Striking a Balance

If you were to ask me if I’d rather live in any other country in the world, my answer would be No. We have amazing personal freedoms in our nation that many in this world have never seen. We also have a plethora of resources that many people lack. I’ve experienced small bits of life in a third-world country where the average lifespan reaches only into the mid-40s. There is a lot that we have that we take for granted, for which we should be exceedingly grateful.

So, there is a sense of patriotism—the United States has provide many great things for my life.

But if you were to assume that this is a blind patriotism that sees the USofA as God’s greatest gift to man (or even second greatest behind salvation), then you would be wrong. I’ve heard it said that some see the States as Old Testament Israel—God’s blessed land, and others see the States as Babylon—a bastion of sin. I would say that the truth is somewhere in between.

I mean, we have many good things to be thankful for: An undercurrent of liberty, religious freedoms, decent health care, the availability of clean water, technologies that make life better, and the list could go on and on. But we also have our blemishes: Our constitution declared slaves to be only 3/5’s of a person in a population count to determine representatives and delegates; we denied women the right to vote until the 1920s; we systemically treated persons of colors as being inferior to anglos via segregation until the 1950s; and since the 1970s we have murdered millions of children in the womb.

None of these are the marks of a godly nation.

Even today, my experience of life in this country is vastly different than many of my brothers and sisters in Christ, as well as fellow citizens of the States, simply because I am a white male.

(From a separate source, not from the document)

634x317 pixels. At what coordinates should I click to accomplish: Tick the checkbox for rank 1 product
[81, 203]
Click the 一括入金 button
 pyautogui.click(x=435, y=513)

To say such is not the case is to turn a deaf ear to those who have struggled and suffered injustice because of their ethnicity, gender, or economic background.

It is possible to be a patriotic citizen, thankful for the good of our nation, but also to be a realist and see that nationally we have a great need of repentance and correction. How do we live in that balance? A few thoughts…

One: Let’s celebrate the good but let us not be silent about the flaws. I saw a video of a speech from a man who claims to be an evangelical pastor. He was introducing President Trump and waxed eloquent about what a great man the President is and how he’s God’s chosen man to lead our country. If you read the Bible, being “God’s man” is never about business acumen or policy. It’s always about character.

Some have blinded themselves to the lack of character in the President and other politicians because of a sense of power and policy. Some see it but have chosen to remain silent. This is true about the blemishes in our nation as well. We want to cover our eyes and ears and say, “I see no evil and hear no evil” when it is as plain as day.

That doesn’t mean it’s not there.

We can be thankful for a good supreme court pick. We can celebrate an executive order that ended one avenue of abortion funding. But let’s not fool ourselves to think that makes a person righteous and God’s man. We can be glad for unheralded religious freedoms, but let’s not ignore the systemic injustices that many people feel each day. Let us celebrate and speak out.

Two: Let us pray. This past Sunday our church service was a normal church service. We celebrated our Savior-King and the freedom he offers us from sin. We didn’t emphasize the holiday, but we don’t really emphasize any of the holidays other than Christmas and Resurrection. We did, however, pray for our nation and its leaders. Paul wrote in 1 Timothy 2 that we should do this very thing regularly, with the aim to live peaceful lives and see many saved.

Our leaders need prayer—from our president all the way down to our city council representatives. They need prayer for wisdom. They need prayer for courage in bringing justice to all persons under their charge. They need prayer for salvation. Some of them do love Jesus supremely and seek to serve their constituents in such a way to love them deeply. We need to pray for their continued spiritual growth. Others play lip service, and still others have no love for God at all. We need to pray for them to come to know and follow Jesus.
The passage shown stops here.